§ Prompt
Rewrite the entries from the line with "Search (1029, 356)" to the line with "[Búsqueda] (161, 1856)", replacing "octubre" with "October" and leaving everything else unchanged.

——————

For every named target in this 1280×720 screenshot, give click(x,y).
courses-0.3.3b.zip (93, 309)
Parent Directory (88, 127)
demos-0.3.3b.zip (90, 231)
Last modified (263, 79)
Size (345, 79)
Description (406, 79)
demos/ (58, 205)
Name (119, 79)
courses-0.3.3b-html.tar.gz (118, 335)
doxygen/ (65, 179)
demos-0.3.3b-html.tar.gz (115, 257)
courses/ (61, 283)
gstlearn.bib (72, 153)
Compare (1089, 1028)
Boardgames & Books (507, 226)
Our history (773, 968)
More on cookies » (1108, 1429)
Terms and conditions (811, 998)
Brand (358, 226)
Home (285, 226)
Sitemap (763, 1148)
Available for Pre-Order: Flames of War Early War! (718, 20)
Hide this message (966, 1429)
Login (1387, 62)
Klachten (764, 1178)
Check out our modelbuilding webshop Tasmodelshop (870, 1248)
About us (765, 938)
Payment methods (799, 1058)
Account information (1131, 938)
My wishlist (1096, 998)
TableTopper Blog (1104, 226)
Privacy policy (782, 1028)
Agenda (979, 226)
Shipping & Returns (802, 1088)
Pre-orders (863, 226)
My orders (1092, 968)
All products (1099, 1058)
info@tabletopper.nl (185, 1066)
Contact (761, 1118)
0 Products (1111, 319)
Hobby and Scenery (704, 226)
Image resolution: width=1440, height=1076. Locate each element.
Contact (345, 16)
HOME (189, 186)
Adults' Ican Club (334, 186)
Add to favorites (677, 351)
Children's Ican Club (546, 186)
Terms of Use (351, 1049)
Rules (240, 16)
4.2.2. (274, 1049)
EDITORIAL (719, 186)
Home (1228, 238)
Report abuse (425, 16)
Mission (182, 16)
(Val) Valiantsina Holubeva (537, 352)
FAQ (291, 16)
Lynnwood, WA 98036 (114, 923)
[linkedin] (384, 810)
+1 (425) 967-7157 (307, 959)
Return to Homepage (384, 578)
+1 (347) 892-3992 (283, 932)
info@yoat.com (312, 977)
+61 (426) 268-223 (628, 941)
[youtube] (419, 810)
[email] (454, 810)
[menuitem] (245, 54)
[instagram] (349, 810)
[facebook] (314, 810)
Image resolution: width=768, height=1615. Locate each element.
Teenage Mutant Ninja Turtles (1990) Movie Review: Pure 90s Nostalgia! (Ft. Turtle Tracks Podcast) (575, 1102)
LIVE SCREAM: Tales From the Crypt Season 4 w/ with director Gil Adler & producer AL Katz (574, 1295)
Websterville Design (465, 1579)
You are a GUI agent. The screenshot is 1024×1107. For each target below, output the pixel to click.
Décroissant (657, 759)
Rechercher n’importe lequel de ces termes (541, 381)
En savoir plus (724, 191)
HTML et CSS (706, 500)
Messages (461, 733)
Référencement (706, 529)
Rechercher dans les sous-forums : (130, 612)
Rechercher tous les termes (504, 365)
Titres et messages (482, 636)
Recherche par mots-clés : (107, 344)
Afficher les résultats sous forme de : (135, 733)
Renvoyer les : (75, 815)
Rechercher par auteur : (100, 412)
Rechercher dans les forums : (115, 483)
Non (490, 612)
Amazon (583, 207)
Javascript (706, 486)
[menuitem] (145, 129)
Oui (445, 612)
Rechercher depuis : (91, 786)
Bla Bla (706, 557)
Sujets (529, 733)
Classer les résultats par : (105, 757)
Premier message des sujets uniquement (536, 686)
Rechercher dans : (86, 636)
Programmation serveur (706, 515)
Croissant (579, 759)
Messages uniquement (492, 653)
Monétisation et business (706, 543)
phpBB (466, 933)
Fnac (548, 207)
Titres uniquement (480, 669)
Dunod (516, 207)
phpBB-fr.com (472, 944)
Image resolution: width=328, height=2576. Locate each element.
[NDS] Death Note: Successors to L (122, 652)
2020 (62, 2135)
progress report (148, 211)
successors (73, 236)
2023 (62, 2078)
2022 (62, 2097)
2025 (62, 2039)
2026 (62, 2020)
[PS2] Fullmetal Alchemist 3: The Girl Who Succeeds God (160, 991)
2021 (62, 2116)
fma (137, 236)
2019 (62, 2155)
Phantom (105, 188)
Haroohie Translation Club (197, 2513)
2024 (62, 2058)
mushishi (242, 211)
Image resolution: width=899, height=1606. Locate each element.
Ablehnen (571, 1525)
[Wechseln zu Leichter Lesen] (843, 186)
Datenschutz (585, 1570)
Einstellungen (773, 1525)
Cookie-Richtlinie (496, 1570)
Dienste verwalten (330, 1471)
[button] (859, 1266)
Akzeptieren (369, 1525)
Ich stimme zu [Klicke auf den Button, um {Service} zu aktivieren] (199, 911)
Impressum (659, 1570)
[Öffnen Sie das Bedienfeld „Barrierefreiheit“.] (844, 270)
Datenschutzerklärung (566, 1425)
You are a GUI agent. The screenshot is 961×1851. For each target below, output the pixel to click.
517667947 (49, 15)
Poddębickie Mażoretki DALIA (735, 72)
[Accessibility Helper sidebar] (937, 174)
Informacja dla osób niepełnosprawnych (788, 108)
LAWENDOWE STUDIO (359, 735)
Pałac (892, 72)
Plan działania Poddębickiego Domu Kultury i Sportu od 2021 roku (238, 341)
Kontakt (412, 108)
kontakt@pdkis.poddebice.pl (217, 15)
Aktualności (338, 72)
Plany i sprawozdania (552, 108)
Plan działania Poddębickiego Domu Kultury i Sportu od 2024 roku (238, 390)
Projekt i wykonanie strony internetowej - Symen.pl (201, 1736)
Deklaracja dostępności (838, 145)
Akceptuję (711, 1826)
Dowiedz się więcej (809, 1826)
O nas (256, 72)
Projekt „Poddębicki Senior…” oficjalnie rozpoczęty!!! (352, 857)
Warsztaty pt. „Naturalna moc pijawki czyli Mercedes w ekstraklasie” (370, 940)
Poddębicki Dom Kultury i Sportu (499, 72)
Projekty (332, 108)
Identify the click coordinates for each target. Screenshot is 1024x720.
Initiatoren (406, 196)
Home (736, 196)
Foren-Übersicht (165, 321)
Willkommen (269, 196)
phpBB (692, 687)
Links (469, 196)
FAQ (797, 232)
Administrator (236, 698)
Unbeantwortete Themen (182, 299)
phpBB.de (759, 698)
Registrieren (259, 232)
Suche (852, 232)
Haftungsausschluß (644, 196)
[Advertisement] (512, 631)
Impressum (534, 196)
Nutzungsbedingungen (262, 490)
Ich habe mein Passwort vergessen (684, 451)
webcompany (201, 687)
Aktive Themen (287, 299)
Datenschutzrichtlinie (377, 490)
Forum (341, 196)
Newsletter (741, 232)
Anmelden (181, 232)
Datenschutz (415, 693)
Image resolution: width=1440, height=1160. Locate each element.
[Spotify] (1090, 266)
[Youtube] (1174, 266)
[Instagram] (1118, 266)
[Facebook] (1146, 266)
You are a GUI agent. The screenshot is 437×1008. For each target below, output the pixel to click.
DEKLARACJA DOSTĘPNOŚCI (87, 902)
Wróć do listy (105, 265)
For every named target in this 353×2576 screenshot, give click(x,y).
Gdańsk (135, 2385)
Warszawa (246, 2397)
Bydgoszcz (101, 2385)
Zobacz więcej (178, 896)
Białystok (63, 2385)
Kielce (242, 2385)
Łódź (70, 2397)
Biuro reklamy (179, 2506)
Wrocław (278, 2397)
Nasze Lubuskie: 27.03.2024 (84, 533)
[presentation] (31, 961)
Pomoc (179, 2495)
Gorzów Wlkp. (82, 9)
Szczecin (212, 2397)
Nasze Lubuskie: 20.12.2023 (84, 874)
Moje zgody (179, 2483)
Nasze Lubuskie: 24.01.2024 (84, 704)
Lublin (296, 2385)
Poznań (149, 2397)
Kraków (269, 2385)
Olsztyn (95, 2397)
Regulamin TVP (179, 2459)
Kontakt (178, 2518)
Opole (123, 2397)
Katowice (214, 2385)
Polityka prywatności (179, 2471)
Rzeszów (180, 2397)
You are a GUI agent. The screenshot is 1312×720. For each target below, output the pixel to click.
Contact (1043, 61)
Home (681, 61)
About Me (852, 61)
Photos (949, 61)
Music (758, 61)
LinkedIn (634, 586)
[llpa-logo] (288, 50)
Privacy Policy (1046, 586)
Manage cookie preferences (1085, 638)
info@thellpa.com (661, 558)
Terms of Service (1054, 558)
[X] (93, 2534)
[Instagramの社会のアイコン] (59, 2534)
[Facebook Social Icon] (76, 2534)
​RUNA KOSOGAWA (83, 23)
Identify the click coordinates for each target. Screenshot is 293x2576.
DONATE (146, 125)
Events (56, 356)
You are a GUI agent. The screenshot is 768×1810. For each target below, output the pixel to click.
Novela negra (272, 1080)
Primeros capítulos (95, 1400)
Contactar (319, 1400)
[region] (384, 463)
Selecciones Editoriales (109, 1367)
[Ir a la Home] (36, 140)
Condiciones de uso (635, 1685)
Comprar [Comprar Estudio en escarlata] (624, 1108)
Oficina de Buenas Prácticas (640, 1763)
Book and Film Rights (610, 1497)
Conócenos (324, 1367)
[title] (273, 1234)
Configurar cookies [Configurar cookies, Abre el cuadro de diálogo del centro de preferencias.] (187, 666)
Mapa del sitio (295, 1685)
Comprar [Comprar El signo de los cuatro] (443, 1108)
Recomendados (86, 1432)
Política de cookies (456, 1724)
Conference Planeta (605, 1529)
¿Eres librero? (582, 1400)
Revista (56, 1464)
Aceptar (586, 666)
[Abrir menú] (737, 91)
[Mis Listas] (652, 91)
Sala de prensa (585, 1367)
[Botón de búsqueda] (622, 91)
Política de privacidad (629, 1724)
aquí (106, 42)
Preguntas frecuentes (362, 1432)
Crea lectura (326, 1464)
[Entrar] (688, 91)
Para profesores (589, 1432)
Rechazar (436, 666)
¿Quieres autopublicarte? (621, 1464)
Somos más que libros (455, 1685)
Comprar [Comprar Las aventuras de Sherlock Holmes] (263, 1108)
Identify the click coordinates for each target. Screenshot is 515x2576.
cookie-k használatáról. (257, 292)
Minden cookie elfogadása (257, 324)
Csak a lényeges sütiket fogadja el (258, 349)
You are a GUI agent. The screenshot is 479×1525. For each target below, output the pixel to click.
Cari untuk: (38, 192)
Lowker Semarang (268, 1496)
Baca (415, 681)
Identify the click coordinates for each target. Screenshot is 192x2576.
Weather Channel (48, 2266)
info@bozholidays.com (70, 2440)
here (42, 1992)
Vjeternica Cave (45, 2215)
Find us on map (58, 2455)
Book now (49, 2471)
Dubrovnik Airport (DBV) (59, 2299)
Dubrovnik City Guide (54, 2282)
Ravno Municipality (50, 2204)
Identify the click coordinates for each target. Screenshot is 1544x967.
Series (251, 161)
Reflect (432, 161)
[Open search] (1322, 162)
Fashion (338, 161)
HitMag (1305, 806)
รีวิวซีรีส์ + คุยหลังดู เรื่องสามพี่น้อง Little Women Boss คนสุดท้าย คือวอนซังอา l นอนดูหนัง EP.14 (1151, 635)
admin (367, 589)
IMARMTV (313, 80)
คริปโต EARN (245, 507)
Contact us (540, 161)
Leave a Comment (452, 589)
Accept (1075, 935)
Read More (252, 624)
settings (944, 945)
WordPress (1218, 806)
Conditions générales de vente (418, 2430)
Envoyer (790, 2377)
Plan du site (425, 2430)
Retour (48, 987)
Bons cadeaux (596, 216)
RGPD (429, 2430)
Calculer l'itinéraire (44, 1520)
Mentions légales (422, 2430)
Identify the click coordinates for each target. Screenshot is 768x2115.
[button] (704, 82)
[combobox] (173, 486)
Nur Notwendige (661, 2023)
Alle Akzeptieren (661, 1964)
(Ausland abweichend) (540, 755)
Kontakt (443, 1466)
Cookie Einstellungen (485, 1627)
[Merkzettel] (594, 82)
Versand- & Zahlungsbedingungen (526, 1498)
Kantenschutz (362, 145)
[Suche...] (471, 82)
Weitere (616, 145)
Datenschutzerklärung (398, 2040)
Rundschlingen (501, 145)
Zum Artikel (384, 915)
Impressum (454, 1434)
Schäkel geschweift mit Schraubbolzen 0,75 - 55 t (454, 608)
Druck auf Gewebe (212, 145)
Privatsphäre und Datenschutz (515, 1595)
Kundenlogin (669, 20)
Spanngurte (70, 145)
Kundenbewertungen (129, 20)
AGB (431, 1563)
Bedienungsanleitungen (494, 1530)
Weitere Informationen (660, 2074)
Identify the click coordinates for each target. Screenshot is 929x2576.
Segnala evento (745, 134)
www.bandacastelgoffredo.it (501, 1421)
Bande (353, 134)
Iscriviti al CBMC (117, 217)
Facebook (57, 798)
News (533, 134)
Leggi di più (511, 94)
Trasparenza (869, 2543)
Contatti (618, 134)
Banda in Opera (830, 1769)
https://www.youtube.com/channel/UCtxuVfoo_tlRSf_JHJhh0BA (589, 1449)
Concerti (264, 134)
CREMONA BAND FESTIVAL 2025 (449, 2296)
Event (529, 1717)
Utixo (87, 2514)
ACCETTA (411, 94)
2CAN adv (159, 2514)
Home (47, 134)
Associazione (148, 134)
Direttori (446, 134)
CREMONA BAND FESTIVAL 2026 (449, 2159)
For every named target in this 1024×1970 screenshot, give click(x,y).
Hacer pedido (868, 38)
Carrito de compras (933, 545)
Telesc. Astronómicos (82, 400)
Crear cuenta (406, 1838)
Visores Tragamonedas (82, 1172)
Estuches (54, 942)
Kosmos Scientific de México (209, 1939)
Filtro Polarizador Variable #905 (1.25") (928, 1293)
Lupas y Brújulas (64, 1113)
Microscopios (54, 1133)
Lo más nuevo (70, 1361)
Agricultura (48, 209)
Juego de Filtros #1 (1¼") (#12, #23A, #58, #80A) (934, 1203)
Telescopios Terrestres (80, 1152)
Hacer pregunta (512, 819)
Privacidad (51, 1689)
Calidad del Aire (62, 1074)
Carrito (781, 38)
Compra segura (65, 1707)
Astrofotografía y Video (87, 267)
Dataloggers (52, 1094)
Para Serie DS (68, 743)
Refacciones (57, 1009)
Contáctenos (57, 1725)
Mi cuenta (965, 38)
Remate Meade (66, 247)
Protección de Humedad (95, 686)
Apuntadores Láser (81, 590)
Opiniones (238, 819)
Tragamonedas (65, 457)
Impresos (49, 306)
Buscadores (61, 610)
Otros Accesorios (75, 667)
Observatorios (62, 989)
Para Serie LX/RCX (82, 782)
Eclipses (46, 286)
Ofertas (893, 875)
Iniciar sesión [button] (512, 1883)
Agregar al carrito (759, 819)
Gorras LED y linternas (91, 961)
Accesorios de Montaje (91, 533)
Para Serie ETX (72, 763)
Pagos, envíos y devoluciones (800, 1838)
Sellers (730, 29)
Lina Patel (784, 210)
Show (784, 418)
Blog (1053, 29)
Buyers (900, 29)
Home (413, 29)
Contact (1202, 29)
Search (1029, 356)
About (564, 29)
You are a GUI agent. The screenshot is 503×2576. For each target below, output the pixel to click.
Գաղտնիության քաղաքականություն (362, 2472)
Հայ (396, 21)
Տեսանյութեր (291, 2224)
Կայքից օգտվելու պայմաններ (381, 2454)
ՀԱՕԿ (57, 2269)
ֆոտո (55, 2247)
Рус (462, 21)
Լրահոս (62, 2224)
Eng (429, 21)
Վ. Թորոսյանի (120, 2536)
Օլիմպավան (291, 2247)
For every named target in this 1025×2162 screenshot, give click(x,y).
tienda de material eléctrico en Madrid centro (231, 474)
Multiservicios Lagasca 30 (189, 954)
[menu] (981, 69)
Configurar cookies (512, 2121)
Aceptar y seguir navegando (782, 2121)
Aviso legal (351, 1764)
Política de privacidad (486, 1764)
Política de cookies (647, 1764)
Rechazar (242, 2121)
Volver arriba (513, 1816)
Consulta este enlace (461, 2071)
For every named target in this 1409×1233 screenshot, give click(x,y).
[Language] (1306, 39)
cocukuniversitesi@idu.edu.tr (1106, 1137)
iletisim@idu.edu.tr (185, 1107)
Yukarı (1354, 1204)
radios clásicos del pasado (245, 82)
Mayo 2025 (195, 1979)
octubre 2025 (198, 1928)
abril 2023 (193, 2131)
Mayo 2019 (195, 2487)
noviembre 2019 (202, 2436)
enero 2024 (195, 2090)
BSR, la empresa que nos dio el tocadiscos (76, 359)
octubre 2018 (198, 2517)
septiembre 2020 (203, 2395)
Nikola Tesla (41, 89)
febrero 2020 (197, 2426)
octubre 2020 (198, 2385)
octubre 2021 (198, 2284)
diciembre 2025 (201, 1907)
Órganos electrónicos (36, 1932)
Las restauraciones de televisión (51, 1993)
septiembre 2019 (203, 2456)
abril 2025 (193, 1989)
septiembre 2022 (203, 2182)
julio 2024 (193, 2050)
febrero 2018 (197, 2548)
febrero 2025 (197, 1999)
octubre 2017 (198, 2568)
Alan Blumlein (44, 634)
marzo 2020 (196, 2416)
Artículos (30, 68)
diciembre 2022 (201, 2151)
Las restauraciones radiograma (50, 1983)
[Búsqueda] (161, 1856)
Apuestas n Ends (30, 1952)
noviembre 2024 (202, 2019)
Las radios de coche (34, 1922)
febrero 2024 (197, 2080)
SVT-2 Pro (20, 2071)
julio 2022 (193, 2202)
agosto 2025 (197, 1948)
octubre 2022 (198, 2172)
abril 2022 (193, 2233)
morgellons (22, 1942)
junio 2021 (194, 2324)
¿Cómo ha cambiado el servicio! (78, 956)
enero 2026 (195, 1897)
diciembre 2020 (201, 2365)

——————

§ Answer below
Search (1029, 356)
About (564, 29)
You are a GUI agent. The screenshot is 503×2576. For each target below, output the pixel to click.
Գաղտնիության քաղաքականություն (362, 2472)
Հայ (396, 21)
Տեսանյութեր (291, 2224)
Կայքից օգտվելու պայմաններ (381, 2454)
ՀԱՕԿ (57, 2269)
ֆոտո (55, 2247)
Рус (462, 21)
Լրահոս (62, 2224)
Eng (429, 21)
Վ. Թորոսյանի (120, 2536)
Օլիմպավան (291, 2247)
For every named target in this 1025×2162 screenshot, give click(x,y).
tienda de material eléctrico en Madrid centro (231, 474)
Multiservicios Lagasca 30 (189, 954)
[menu] (981, 69)
Configurar cookies (512, 2121)
Aceptar y seguir navegando (782, 2121)
Aviso legal (351, 1764)
Política de privacidad (486, 1764)
Política de cookies (647, 1764)
Rechazar (242, 2121)
Volver arriba (513, 1816)
Consulta este enlace (461, 2071)
For every named target in this 1409×1233 screenshot, give click(x,y).
[Language] (1306, 39)
cocukuniversitesi@idu.edu.tr (1106, 1137)
iletisim@idu.edu.tr (185, 1107)
Yukarı (1354, 1204)
radios clásicos del pasado (245, 82)
Mayo 2025 (195, 1979)
October 2025 (198, 1928)
abril 2023 (193, 2131)
Mayo 2019 (195, 2487)
noviembre 2019 (202, 2436)
enero 2024 (195, 2090)
BSR, la empresa que nos dio el tocadiscos (76, 359)
October 2018 (198, 2517)
septiembre 2020 (203, 2395)
Nikola Tesla (41, 89)
febrero 2020 (197, 2426)
October 2020 (198, 2385)
October 2021 (198, 2284)
diciembre 2025 (201, 1907)
Órganos electrónicos (36, 1932)
Las restauraciones de televisión (51, 1993)
septiembre 2019 (203, 2456)
abril 2025 (193, 1989)
septiembre 2022 (203, 2182)
julio 2024 (193, 2050)
febrero 2018 (197, 2548)
febrero 2025 (197, 1999)
October 2017 (198, 2568)
Alan Blumlein (44, 634)
marzo 2020 (196, 2416)
Artículos (30, 68)
diciembre 2022 (201, 2151)
Las restauraciones radiograma (50, 1983)
[Búsqueda] (161, 1856)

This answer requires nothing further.